- TO-DO LIST -
1. Answer these questions using the discography overview, giving each answer on its own line with the matching letter.
(a) Which label shelved theaudience's follow-up album?
(b) How many copies did Read My Lips sell worldwide?
(c) On what date was Wanderlust released?
2. Please turn the paragraph of the discography overview that begins "Her debut solo album, Read My Lips" into a short list that keeps its main facts.
3. Reproduce the part of the discography overview that opens with the words containing "British singer Sophie" and closes with "circulate as bootlegs.".

- DOCUMENT SECTION -
┄┄┄┄┄┄┄┄┄┄
British singer Sophie Ellis-Bextor has released seven solo studio albums, one live album, two compilation albums, one remix album, one extended play, one video album, thirty-eight singles (including eight as a featured performer) and twenty-seven music videos. Ellis-Bextor debuted in 1997 as frontwoman of the indie music group theaudience, whose single "I Know Enough (I Don't Get Enough)" reached the top 25 on the United Kingdom singles chart. They released a self-titled album. A follow-up was shelved by label Mercury Records, but selected tracks circulate as bootlegs.

Her debut solo album, Read My Lips, was released in September 2001. It reached number two on the UK Albums Chart and was certified double platinum by the British Phonographic Industry (BPI). The record sold over 1.5 million copies worldwide. It produced four singles, three of which reached the top three in the UK. Ellis-Bextor's second album, Shoot from the Hip, was released in October 2003. The album reached number 19 in the UK and produced two top-ten singles. Trip the Light Fantastic, her third album, was released in May 2007, reaching number seven in the UK. The album produced three singles, one of which reached the top ten in the UK.

In 2009, Ellis-Bextor collaborated with dance music group Freemasons on the single "Heartbreak (Make Me a Dancer)", which reached the top 20 in the UK. Her fourth studio album, Make a Scene, was released in 2011, peaking at number 33 on the UK Albums Chart.

For her fifth studio album, Wanderlust, Ellis-Bextor moved to a different style. Filled with ballads and folk songs, it was released on 20 January 2014 and debuted at number four in the UK and at number one on the UK Indie Albums chart. The lead single, "Young Blood", also made the Top 40 on the Official Singles Chart and top five on the Indie Chart.
┄┄┄┄┄┄┄┄┄┄
- INFORMATION SHOWN -
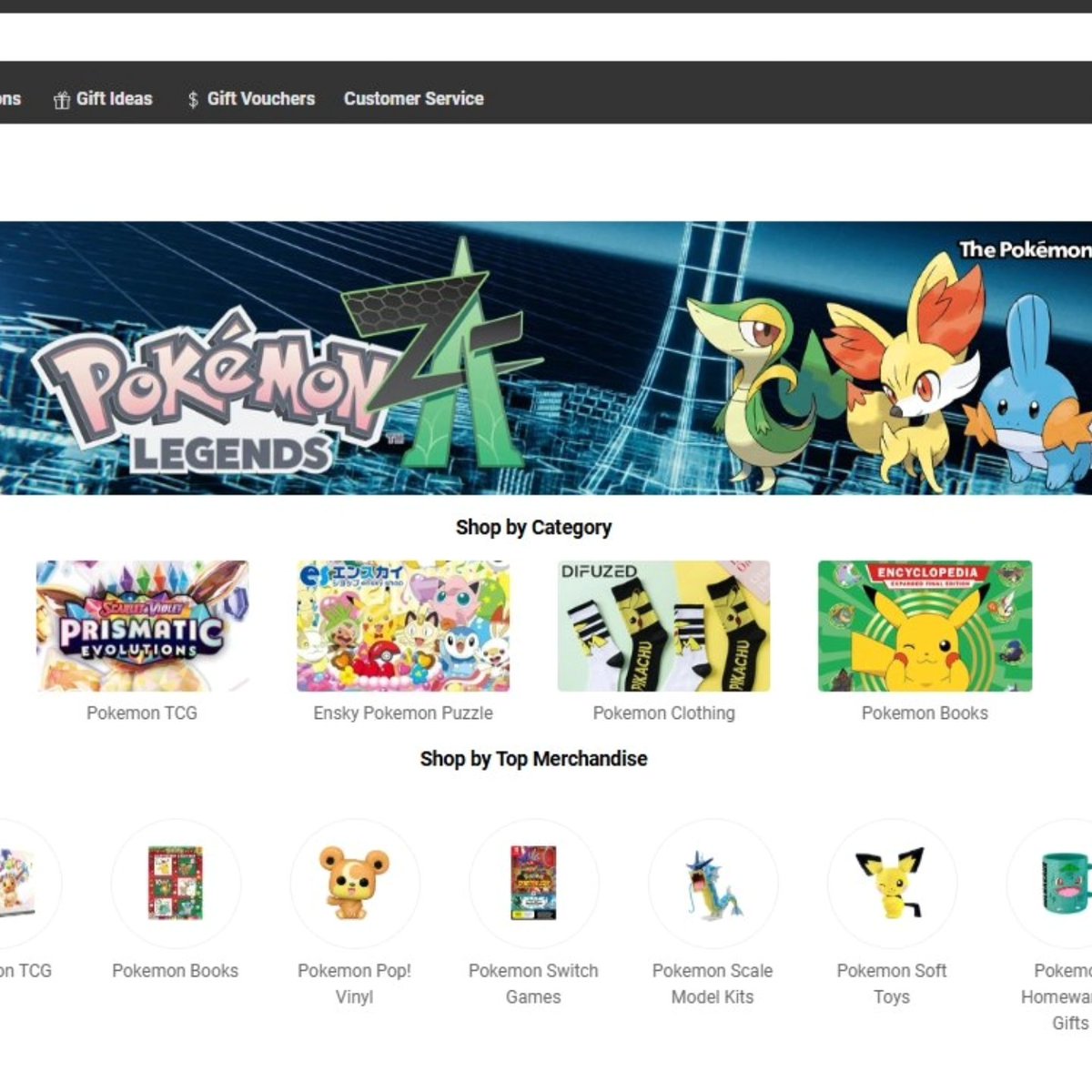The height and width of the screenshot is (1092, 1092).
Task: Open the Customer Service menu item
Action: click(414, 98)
┄┄┄┄┄┄┄┄┄┄
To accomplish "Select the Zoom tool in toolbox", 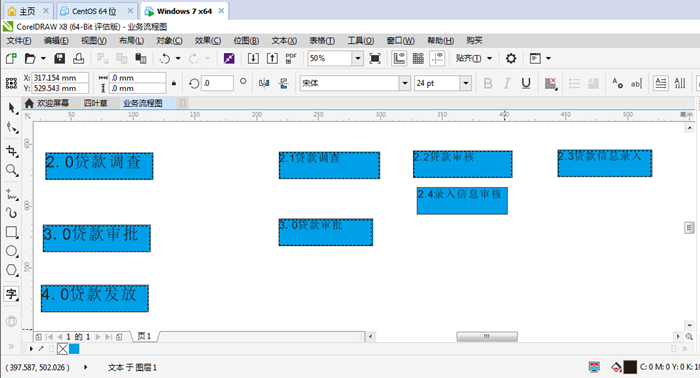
┄┄┄┄┄┄┄┄┄┄
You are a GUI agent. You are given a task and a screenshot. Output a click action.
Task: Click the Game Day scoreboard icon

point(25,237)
┄┄┄┄┄┄┄┄┄┄
- ANSWERS TO THE PROBLEMS -
1.
(a) Mercury Records
(b) Over 1.5 million
(c) 20 January 2014

2.
- Read My Lips (September 2001): reached number two in the UK, was certified double platinum by the BPI and sold over 1.5 million copies worldwide. It had four singles, three of which reached the UK top three.
- Shoot from the Hip (October 2003): reached number 19 in the UK and had two top-ten singles.
- Trip the Light Fantastic (May 2007): reached number seven in the UK and had three singles, one of which reached the UK top ten.

3.
British singer Sophie Ellis-Bextor has released seven solo studio albums, one live album, two compilation albums, one remix album, one extended play, one video album, thirty-eight singles (including eight as a featured performer) and twenty-seven music videos. Ellis-Bextor debuted in 1997 as frontwoman of the indie music group theaudience, whose single "I Know Enough (I Don't Get Enough)" reached the top 25 on the United Kingdom singles chart. They released a self-titled album. A follow-up was shelved by label Mercury Records, but selected tracks circulate as bootlegs.